Из дневниковых записей П. Е.Шелеста. 4 июля — 8 октября 1964 года.
4 июля. Дождавшись утра, я позвонил в Мухолатку Подгорному и сказал ему, что у меня вчера был Брежнев, мы много говорили, но он просил никому о его приезде и разговорах не говорить. Подгорный сказал: ему известно, что Брежнев был у меня, и примерное содержание наших разговоров тоже известно. Затем спросил, чем я занят. Я ответил, что переживанием вчерашних или уже и сегодняшних разговоров и встречи. Подгорный мне сказал: «Если сможешь, подъезжай ко мне, будем вместе переживать». Я сразу же уехал в Мухолатку и по дороге все гадал и думал, что бы все это значило, меня этот вопрос очень тревожил.
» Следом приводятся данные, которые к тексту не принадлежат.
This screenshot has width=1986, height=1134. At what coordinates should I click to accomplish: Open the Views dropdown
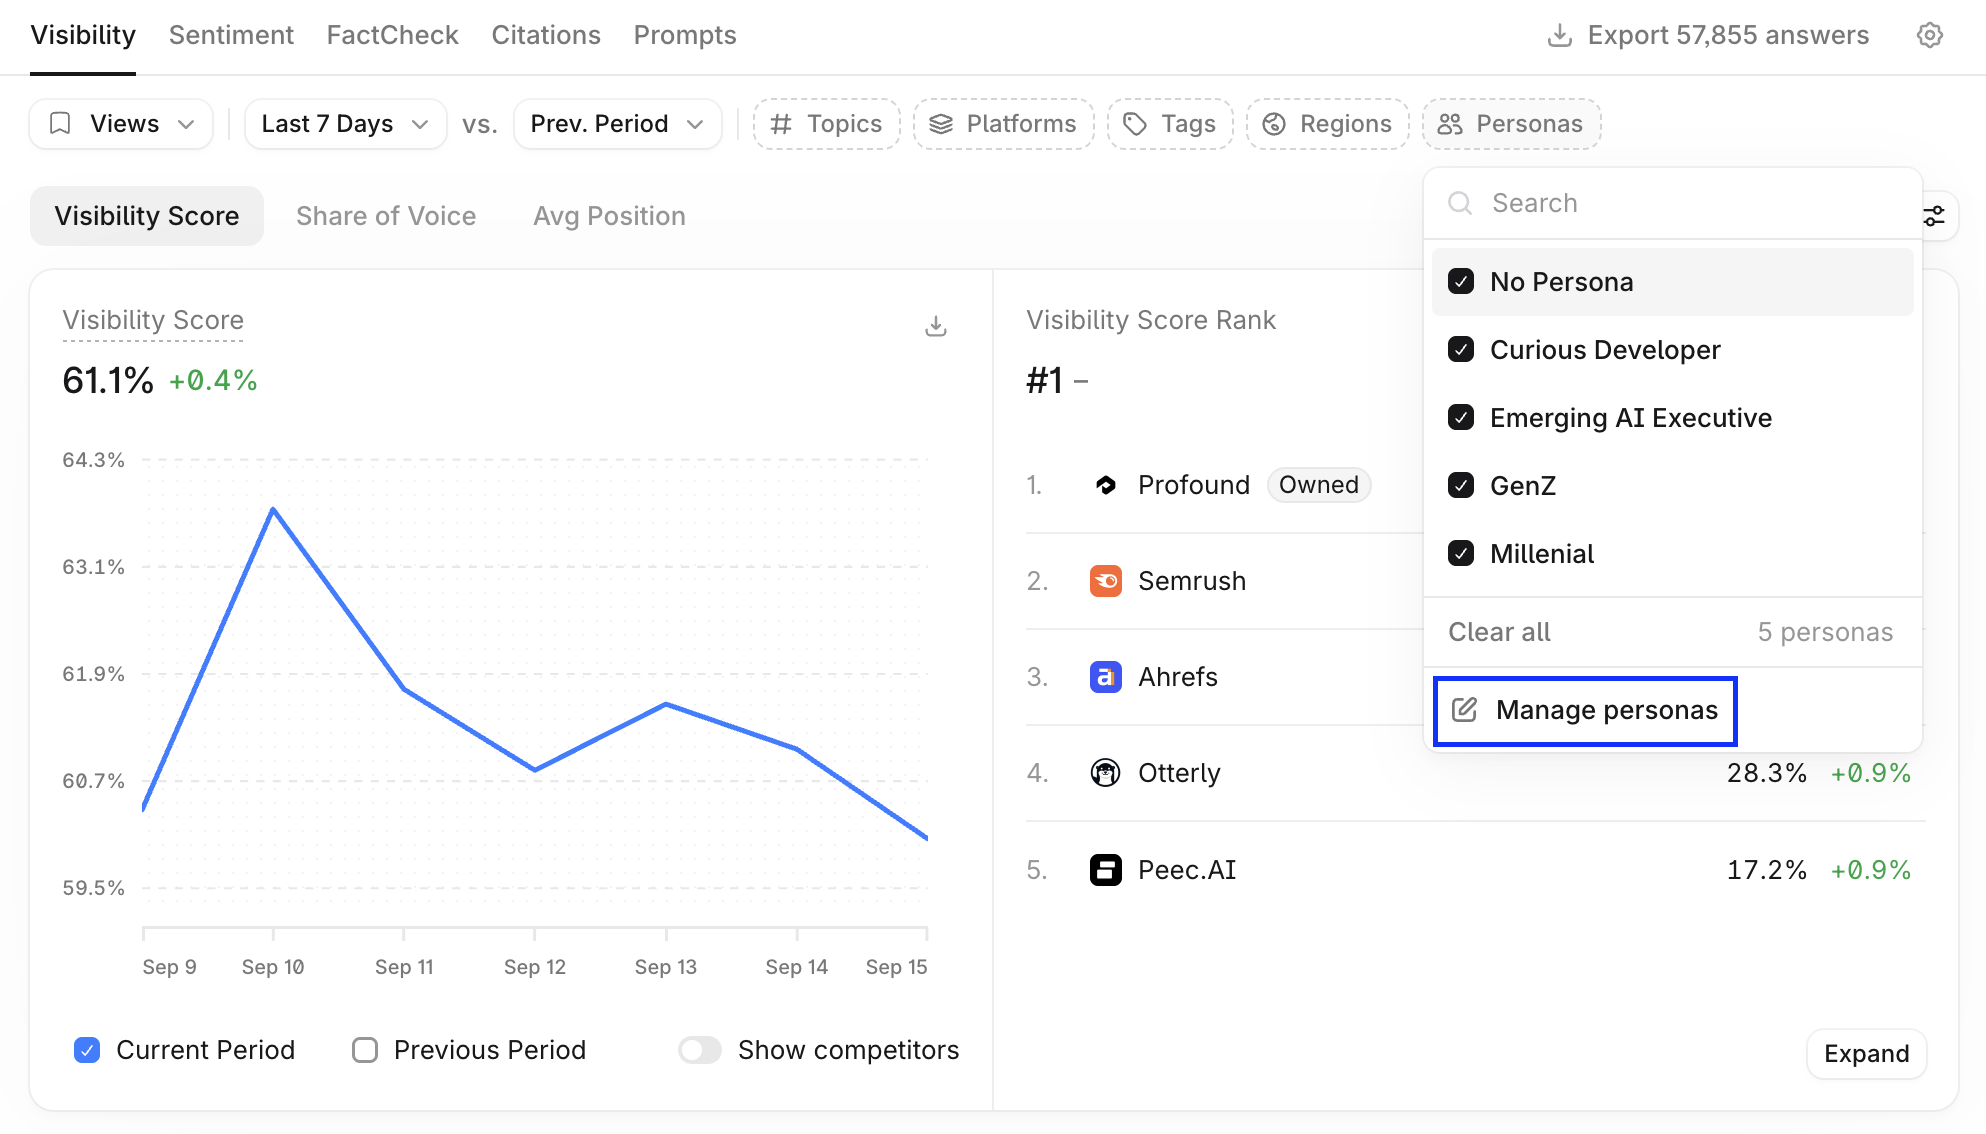pos(121,124)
Подгорный меня очень хорошо встретил, обнял, поцеловал. Я ему вкратце изложил содержание нашего разговора с Брежневым. Он внимательно выслушал, а затем сказал: «Мне все известно». Я спросил, зачем же он меня выслушивал? Он ответил, что убеждался, все ли ему рассказал Брежнев. «Ведь он после того, как побывал у тебя, был у меня и все рассказал. Посещением остался доволен, хотя по некоторым вопросам насторожен».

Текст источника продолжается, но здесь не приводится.